==== Source records
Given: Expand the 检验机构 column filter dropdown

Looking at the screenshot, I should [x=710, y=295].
========
==== Source records
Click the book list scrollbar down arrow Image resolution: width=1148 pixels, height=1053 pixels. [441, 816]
========
==== Source records
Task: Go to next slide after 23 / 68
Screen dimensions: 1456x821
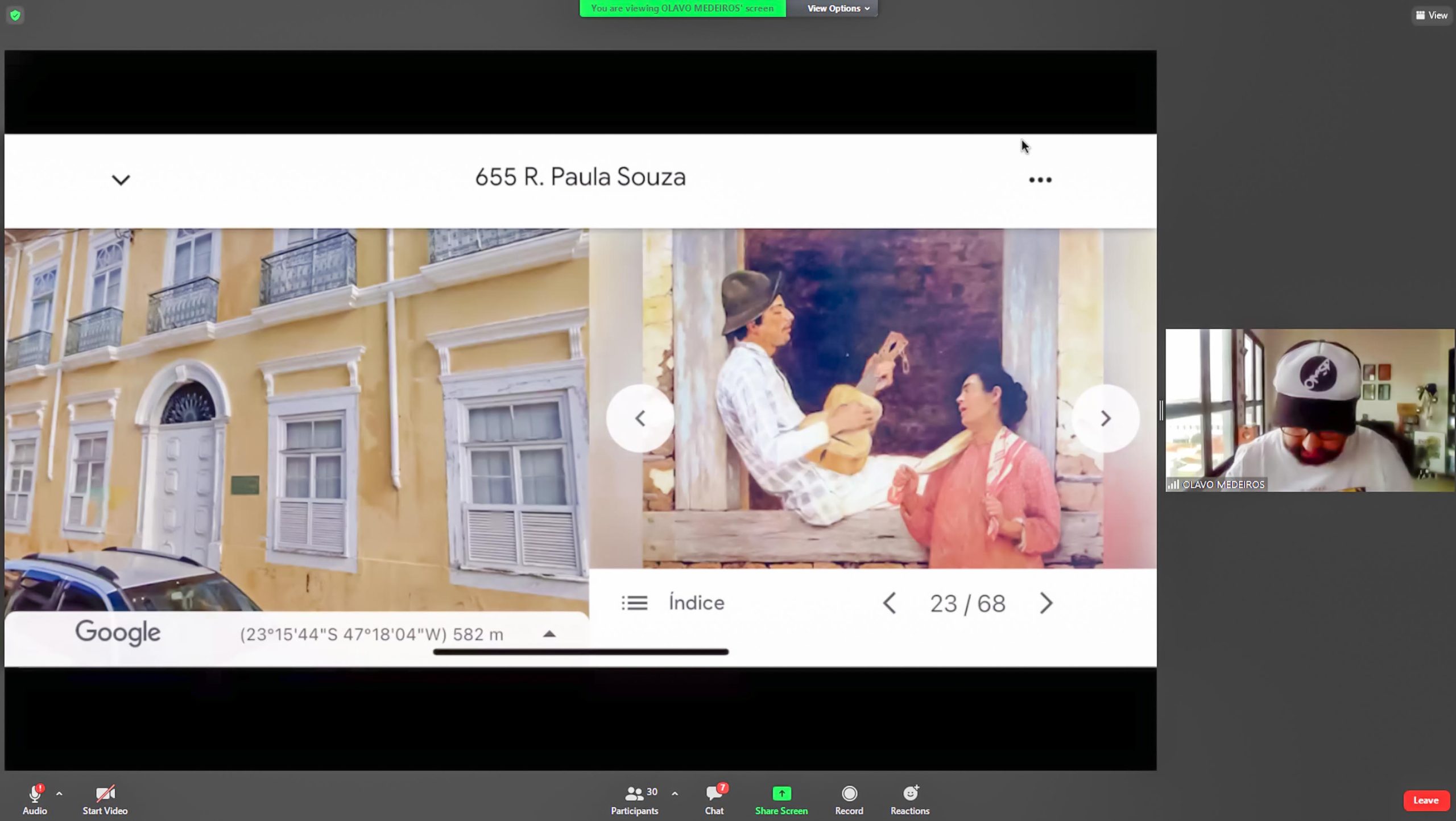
========
> _Exercise_: Which lines in the items above contain the word "Click" with matching case? Find each one and copy it out in full.

> _Result for this task_:
Click the book list scrollbar down arrow Image resolution: width=1148 pixels, height=1053 pixels. [441, 816]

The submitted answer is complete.